Когда-то, еще до войны, Федор Несторович любил захаживать к Макару. У них была большая семья — девять человек. Обедали всегда вместе, обсев низенький стол посреди хаты так плотно, что десятую ложку уже некуда было просунуть. В сорок первом Макаровых хлопцев забрали на войну, девчат — в Германию, а Макариху с самым младшим, Сашком, разорвало снарядом на огороде. Только клочок синих штанишек нашел Макар…
Теперь в хате Макара было пусто, она казалась непомерно большой. Из каждого уголка так и веяло запустением. На полу, свернувшись калачиком, лежал козленок. Увидя чужого, вскочил, стал на дыбки и стукнул лбом о костыль.
Как живете, дядя? — спросил Федор Несторович, стягивая с головы мокрый картуз.
Макар положил козленка на лежанку, прикрыл какими-то лохмотьями.
— Живу, Федя, как тот сапог ночью — то в ров ступит, то в кизяк… Разве в мои годы живут? Жду, когда черти возьмут, да и все тут. А ты ж как, молодицы себе еще не приглядел?
Федор Несторович наклонил голову, не зная, что и сказать.
— Коли есть, бери. До каких же пор бобылем жить… А мертвые за это в горло не вцепятся.
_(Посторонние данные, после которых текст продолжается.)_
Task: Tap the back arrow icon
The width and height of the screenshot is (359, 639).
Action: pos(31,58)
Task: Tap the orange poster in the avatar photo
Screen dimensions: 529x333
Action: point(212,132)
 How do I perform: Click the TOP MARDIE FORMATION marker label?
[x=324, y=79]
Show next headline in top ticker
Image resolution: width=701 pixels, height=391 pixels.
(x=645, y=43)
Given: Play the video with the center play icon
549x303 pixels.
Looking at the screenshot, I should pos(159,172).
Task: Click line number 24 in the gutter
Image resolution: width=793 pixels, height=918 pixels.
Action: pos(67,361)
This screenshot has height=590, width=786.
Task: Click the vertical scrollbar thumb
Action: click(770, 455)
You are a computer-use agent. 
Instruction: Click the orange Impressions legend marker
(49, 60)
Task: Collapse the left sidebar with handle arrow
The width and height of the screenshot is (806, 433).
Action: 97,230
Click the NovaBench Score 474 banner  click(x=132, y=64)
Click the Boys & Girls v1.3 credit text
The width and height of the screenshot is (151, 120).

Макар примостился возле лавки на стульчике и начал скрипеть напильником по резине.
— А я вот занятие нашел — калоши клею. Заезжали ко мне позавчера какие-то инженеры, воду из колодца термометром мерили для чего-то и сказали: «Лучшей воды, дедушка, чем у вас, нет во всей России…» Это они и камеру бросили, спасибо им, потому что я к клееным калошам еще с войны так приспособился, что магазинные надену, так словно совсем босой.
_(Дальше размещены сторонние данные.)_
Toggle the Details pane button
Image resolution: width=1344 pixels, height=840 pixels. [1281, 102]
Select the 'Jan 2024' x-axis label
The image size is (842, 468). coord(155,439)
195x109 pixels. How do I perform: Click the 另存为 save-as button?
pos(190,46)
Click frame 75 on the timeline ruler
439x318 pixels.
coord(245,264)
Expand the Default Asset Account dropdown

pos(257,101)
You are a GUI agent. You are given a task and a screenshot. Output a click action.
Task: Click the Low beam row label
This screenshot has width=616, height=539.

Макар ощупывал камеру, разминая ее пальцами, как кожевник телячью кожу. Перекладывал из руки в руку разные деревяшки, оббитые теркой из тоненькой белой жести, и уже в который раз рассказывал Федору Несторовичу во всех подробностях, как в их хату попала бомба прямо у него на глазах, как в воздухе долго оседали перья из подушек, а самолет кружился так низко, что даже были видны оскаленные зубы летчика и блестящая змейка на комбинезоне. И не было в этом рассказе ни трагических оборотов, ни вздохов, были лишь старческие потуги вспомнить все таким, каким оно было в самом деле.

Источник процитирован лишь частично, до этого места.